Bis(sulfinylamido)selenium, prepared from Se₂Cl₂ and (CH₃)₃SiNSO, forms with MF₅ (molar ratio 1:1) in SO₂ salts of the dimeric so-called cyclothiadi(selenazenium) cation  [Se₂N₂S]₂^2⊕(MF₆^⊖)₂ (1a: M = As; 1b: M = Sb; 1c: M = Nb). When the compounds 1a and 1c are treated with Cl₂ or 1a with Br₂ the corresponding halogenocyclothiadi(selenazenium) derivatives [XSe₂N₂S]^⊕MF₆^⊖ (2a: M = As, X = Cl; 2b: M = As, X = Br; 3a: M = Nb, X = Cl) are obtained. – Similarly Se(NSO)₂ reacts with SbCl₅ (molar ratio 1:0.5-0.7) in CH₂Cl₂ to yield [ClSe₂N₂S]^⊕SbCl₆^⊖ (3b).

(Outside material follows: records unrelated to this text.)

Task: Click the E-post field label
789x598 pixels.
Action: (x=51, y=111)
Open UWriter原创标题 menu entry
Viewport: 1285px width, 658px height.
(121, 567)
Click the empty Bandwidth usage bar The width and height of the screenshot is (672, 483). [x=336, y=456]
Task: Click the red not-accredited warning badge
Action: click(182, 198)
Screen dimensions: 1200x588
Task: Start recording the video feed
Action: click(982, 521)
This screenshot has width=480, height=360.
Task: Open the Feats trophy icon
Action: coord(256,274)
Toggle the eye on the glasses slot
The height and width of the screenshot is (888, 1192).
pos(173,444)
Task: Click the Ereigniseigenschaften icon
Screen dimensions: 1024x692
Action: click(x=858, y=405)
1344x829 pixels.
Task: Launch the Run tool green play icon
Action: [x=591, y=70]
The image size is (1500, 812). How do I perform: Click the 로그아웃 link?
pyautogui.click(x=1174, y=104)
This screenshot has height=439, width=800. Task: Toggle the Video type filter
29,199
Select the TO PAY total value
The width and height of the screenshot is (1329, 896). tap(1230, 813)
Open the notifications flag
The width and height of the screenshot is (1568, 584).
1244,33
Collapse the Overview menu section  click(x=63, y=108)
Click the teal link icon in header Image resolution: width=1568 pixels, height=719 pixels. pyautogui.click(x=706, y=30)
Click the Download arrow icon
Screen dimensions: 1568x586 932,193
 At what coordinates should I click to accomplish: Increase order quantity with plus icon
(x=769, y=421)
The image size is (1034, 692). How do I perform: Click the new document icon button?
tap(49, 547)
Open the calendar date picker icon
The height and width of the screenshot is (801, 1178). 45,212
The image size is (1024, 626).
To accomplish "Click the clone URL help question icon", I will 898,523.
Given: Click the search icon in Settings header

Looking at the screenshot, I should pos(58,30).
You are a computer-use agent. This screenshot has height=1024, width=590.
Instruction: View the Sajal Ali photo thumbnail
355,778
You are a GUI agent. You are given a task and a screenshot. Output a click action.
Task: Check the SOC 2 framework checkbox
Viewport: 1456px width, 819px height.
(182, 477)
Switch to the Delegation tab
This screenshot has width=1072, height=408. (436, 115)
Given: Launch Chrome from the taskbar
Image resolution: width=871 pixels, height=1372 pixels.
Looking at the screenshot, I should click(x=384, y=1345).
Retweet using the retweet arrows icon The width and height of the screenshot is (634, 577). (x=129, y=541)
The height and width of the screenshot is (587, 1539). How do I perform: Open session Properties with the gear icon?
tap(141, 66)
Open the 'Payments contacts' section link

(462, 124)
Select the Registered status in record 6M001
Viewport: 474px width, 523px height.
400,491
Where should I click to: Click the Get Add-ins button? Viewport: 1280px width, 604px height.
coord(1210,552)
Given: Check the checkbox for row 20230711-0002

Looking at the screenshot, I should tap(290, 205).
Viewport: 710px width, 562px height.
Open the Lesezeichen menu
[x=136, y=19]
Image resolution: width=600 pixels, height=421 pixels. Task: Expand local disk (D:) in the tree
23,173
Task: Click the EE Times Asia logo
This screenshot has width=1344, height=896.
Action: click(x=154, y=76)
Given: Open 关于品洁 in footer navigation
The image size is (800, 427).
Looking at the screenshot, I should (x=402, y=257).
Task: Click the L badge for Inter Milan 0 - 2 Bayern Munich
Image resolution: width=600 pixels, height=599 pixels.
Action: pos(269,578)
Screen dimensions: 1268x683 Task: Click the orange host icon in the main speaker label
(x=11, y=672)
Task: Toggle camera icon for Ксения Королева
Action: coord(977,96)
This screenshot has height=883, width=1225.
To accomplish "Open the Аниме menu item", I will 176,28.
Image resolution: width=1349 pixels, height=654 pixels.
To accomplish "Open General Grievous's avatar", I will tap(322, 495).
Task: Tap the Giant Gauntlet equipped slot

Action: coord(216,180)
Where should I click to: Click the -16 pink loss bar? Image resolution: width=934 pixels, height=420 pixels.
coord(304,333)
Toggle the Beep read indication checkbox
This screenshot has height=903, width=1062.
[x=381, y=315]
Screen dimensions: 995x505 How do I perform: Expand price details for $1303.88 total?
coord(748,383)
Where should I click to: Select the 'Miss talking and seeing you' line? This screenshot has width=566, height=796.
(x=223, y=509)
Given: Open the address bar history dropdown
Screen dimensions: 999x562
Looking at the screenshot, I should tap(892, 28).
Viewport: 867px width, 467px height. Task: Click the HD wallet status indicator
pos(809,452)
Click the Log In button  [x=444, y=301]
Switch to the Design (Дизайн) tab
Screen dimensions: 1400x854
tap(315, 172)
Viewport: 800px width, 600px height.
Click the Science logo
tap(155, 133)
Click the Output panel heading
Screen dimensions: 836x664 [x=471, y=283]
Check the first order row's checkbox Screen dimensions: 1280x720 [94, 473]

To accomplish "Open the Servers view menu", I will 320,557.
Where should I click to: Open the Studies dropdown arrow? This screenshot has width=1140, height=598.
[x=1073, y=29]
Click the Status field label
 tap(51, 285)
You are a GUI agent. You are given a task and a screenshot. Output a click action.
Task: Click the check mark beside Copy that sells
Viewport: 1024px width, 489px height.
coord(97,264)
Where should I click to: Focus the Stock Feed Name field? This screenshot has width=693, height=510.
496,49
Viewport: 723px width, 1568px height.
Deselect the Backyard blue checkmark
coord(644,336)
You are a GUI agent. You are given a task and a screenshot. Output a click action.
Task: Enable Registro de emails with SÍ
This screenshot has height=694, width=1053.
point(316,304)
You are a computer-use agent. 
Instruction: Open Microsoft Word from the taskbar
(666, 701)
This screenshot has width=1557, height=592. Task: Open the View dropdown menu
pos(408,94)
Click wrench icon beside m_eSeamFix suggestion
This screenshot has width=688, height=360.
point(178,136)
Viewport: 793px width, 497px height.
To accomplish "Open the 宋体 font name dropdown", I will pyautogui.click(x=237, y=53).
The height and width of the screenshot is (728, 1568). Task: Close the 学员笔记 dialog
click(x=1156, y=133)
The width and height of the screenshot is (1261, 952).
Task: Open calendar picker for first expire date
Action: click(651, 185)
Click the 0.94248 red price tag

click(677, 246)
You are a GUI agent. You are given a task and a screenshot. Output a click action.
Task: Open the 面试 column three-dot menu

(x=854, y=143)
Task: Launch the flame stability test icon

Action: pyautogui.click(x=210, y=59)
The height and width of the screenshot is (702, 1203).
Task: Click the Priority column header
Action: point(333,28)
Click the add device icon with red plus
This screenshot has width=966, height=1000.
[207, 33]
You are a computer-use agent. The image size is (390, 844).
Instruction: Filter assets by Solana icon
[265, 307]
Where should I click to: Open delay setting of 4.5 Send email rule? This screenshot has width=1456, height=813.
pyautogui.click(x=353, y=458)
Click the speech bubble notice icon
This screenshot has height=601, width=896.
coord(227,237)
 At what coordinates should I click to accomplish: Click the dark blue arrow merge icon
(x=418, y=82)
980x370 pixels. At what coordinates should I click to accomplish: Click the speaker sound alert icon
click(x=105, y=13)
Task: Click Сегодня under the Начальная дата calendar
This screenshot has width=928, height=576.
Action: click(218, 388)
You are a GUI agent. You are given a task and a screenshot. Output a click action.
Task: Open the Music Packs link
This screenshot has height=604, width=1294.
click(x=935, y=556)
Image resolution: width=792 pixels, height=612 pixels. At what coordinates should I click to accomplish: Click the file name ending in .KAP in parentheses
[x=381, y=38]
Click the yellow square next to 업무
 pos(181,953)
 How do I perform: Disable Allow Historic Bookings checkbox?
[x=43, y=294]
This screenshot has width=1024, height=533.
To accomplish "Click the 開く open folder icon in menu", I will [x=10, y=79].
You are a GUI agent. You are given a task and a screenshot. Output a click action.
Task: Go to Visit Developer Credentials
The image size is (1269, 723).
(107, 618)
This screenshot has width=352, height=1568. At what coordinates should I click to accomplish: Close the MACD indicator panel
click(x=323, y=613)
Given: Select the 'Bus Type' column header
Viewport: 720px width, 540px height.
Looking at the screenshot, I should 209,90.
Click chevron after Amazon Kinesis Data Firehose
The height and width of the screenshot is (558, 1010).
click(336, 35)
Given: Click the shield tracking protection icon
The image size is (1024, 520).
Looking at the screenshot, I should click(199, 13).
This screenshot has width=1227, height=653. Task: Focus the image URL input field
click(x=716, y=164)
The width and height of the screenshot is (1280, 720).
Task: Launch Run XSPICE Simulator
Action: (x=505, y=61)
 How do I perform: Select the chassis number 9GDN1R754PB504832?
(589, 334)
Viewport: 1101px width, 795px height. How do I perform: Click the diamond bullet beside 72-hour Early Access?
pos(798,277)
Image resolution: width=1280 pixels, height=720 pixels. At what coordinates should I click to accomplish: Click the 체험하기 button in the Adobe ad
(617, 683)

With PCl₅ in CH₂Cl₂ solution Se(NSO)₂ reacts to [ClSe₂N₂S]^⊕Cl^⊖ (3c) which provides in a metathetical reaction with AgAsF₆ almost quantitatively [Se₂N₂S]^2⊕(AsF₆^⊖)₂ (4). The latter salt of a dication can also be made from Se(NSO)₂ and AsF₅ (molar ratio 1:3) in SO₂. Crystal structure analyses for 1a and 3a-c prove the suggested structures.